Down below was another rapid that had us concerned, but a quick scout determined that this one should be clear enough for the cats and there weren’t any big drops beyond a 2-3 foot ledge at the entrance. After loading the gear back on the cats, we took off. The rapid turned out to be a long boulder garden that was very fun to work through in the cats. Lacey and I love this kind of technical water. The big cat did get stuck a couple of times (briefly) but there were no problems. We continued down to just above the next town where we camped on a small beach below a papaya plantation.
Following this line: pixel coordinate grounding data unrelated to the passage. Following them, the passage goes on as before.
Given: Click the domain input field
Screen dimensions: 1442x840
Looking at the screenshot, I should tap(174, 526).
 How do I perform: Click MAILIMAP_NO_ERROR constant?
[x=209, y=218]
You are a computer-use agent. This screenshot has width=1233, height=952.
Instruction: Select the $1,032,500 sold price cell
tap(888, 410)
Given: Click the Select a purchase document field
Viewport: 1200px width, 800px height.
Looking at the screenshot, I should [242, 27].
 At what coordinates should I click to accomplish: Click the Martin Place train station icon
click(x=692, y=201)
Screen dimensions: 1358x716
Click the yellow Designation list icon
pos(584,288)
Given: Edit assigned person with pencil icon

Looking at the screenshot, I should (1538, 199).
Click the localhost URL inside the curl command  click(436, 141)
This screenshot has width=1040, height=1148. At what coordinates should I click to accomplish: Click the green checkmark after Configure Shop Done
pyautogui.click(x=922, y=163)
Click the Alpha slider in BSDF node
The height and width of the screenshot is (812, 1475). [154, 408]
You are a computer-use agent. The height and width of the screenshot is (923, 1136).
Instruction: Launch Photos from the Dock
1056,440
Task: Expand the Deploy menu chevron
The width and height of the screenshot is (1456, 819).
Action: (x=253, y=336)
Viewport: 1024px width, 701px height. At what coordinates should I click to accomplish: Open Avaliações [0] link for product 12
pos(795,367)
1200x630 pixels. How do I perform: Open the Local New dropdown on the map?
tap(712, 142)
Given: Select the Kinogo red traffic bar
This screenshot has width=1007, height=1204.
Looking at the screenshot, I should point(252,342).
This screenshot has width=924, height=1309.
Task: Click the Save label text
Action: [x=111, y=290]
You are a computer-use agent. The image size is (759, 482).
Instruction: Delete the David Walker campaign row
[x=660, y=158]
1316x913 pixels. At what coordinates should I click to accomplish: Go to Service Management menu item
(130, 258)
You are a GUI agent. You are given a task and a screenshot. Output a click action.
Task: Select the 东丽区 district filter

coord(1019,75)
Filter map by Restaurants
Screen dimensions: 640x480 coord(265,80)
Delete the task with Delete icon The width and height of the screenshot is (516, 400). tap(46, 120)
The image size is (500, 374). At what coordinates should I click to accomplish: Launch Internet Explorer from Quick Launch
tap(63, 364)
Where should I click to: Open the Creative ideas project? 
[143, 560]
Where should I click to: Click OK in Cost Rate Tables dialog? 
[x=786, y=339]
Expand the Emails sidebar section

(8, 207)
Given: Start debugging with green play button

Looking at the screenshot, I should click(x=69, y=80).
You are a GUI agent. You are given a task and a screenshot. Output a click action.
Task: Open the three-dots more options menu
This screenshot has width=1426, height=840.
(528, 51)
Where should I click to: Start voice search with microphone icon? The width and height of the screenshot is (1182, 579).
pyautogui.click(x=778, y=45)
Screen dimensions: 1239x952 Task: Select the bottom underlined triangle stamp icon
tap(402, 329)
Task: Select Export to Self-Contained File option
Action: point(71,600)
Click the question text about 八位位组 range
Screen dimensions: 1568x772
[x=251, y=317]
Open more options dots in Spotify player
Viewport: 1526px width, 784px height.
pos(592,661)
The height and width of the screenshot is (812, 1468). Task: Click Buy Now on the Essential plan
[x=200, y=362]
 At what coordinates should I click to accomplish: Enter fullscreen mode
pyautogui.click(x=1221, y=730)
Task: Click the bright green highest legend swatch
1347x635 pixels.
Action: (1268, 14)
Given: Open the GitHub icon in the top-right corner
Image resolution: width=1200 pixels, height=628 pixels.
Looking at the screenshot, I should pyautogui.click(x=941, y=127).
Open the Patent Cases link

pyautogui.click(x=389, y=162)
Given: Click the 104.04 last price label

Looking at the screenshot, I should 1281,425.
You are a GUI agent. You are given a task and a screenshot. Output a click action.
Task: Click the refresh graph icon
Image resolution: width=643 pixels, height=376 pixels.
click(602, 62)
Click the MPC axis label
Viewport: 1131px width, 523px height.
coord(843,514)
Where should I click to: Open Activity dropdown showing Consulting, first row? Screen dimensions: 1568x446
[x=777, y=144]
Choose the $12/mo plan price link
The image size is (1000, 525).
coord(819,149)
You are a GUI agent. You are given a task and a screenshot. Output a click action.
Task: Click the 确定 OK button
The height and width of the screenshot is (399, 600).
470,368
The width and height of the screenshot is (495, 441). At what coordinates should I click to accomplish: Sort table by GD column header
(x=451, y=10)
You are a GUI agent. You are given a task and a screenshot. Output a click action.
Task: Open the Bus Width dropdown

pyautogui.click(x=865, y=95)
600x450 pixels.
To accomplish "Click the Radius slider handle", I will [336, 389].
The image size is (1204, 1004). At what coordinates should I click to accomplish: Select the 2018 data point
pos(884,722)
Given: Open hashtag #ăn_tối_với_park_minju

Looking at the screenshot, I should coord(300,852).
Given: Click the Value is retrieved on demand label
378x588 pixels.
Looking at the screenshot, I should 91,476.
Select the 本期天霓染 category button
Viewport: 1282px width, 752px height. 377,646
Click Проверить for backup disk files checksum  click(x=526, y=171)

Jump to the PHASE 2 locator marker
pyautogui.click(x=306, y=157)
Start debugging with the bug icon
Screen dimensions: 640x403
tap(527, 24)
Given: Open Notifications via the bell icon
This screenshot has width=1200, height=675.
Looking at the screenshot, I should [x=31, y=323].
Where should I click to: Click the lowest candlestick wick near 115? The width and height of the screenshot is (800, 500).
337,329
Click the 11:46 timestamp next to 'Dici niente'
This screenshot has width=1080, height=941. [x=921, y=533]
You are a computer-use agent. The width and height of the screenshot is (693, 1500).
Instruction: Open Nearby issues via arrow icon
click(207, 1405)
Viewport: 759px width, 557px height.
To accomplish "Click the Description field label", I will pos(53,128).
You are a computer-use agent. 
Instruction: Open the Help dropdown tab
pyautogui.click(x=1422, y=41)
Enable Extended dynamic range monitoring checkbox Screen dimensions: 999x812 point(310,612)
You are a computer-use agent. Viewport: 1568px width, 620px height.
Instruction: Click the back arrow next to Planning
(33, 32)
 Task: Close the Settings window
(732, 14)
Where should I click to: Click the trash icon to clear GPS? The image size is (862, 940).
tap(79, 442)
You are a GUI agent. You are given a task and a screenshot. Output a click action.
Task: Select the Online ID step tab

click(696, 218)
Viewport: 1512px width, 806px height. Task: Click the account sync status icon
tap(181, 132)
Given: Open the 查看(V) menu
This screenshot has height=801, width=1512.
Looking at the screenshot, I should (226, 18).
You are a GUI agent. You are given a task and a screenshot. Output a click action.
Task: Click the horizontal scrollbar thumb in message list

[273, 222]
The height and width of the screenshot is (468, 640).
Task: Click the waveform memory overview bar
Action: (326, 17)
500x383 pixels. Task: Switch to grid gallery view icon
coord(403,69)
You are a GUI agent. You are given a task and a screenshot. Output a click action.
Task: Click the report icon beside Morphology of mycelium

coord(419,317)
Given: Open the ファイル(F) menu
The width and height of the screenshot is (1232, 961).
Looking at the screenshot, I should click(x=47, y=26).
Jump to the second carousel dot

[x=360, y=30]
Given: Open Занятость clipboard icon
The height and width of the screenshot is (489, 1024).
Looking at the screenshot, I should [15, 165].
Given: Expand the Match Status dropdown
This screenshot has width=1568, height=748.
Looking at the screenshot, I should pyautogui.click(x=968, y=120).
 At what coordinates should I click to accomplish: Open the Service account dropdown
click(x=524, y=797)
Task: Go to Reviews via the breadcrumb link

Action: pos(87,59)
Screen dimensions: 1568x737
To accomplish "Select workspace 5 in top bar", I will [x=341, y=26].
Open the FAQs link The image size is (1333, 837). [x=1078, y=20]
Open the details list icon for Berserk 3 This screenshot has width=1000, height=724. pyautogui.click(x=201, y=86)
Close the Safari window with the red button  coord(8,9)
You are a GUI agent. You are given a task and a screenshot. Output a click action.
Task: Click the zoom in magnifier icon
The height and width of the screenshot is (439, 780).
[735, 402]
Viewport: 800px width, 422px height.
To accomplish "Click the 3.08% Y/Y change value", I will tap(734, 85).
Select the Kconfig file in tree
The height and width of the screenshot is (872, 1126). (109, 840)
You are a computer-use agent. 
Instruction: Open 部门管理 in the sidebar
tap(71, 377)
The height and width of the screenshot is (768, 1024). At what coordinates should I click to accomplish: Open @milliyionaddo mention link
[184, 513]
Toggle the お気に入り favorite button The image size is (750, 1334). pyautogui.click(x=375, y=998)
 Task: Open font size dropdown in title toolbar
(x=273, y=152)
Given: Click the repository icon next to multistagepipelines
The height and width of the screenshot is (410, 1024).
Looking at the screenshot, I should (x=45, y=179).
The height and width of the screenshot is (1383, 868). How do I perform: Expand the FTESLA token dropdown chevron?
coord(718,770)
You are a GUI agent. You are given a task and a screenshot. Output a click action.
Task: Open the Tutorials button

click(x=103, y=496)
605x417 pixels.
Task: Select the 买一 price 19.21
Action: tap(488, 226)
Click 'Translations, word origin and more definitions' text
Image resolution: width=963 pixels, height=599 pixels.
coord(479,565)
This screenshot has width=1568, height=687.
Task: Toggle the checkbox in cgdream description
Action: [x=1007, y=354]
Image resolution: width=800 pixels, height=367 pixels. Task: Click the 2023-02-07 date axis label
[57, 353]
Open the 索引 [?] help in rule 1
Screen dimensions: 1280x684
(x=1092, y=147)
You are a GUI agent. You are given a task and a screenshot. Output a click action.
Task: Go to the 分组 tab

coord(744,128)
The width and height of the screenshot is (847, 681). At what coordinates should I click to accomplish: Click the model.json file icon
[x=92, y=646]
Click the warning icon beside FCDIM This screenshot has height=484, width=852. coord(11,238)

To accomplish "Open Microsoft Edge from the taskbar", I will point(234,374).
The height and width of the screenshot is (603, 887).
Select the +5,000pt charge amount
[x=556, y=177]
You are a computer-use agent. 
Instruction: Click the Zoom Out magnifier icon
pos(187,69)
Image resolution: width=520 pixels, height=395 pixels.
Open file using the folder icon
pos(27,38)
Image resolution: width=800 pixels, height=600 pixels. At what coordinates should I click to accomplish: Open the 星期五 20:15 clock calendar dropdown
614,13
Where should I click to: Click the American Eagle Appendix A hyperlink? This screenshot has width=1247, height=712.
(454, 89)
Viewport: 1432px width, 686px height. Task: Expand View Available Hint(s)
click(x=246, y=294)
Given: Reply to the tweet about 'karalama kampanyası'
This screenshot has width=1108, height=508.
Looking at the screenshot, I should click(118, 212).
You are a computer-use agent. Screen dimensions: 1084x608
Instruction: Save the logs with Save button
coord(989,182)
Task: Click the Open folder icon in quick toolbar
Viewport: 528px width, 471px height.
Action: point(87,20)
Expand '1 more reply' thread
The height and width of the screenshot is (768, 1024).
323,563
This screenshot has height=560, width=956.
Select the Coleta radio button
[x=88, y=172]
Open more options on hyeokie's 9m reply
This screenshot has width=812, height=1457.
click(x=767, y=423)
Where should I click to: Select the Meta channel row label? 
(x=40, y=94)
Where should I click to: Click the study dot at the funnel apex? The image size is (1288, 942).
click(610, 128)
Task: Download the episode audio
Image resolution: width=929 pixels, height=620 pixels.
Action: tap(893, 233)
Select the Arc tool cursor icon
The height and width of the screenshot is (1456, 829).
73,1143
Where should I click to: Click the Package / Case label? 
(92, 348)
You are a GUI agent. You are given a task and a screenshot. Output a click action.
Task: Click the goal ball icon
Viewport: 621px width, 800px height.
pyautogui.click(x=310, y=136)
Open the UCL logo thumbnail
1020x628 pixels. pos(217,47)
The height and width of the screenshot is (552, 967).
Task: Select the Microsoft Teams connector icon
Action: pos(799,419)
As always, our arrival brought out the locals who had never seen boats on their river before. Those who could speak Spanish inquired about the river below and the answers ranged from bad to worse. The consensus was that the rapids were a lot like the rapids we had just done, but there was probably one place where the entire river went under a rock (¿abajo piedra? Si!). Maybe this first descent was about to get a lot tougher. Justin wasn’t feeling well and the gang from Ecuador preferred some downtime on the beach to possibly carrying rafts and kayaks around unknown rapids, so they opted to hire a truck to get back to their vehicle, with plans to spend a couple days in Huatulco and maybe run the Rio Copalita. Lacey and I were game to continue with Rocky to see what was down there and complete the first descent of the Rio Tehuantepec. The locals fortified us in the morning by delivering several papayas for our journey downstream.
Well, I could tell you that what lay downstream was gnarly class IV, V, and VI and that we had to portage around the rock where the river disappeared, but that would be a lie. The truth is we spent the next couple days wondering where that rock was as we enjoyed an extremely beautiful canyon filled with mostly Class III to III+ rapids. We even hiked up one of the tributaries to some cool little waterfalls and pools. Oh yeah, there are some warm and hot springs along this stretch too! It seems unbelievable that no one has explored this river by boat before.
Because we weren’t sure exactly where (or if) out truck would be at the bottom, Rocky paddled ahead and crossed the reservoir and hitched into town to find our shuttle driver. When Lacey and I floated down to where we thought the driver might be, there he was, and so was our truck! We loaded up the boats and found out via cell phone that Rocky was at the drivers house with the rest of the gear that had been unloaded out of the truck. All was well.
The Rio Tehuantepec is definitely a beautiful river that can be done by anybody with Class IV or better boating skills and the desire to boat off the beaten path in south-central Mexico. As first descents go, it couldn’t have been nicer. Time for a second descent, join us in 2015 if you can.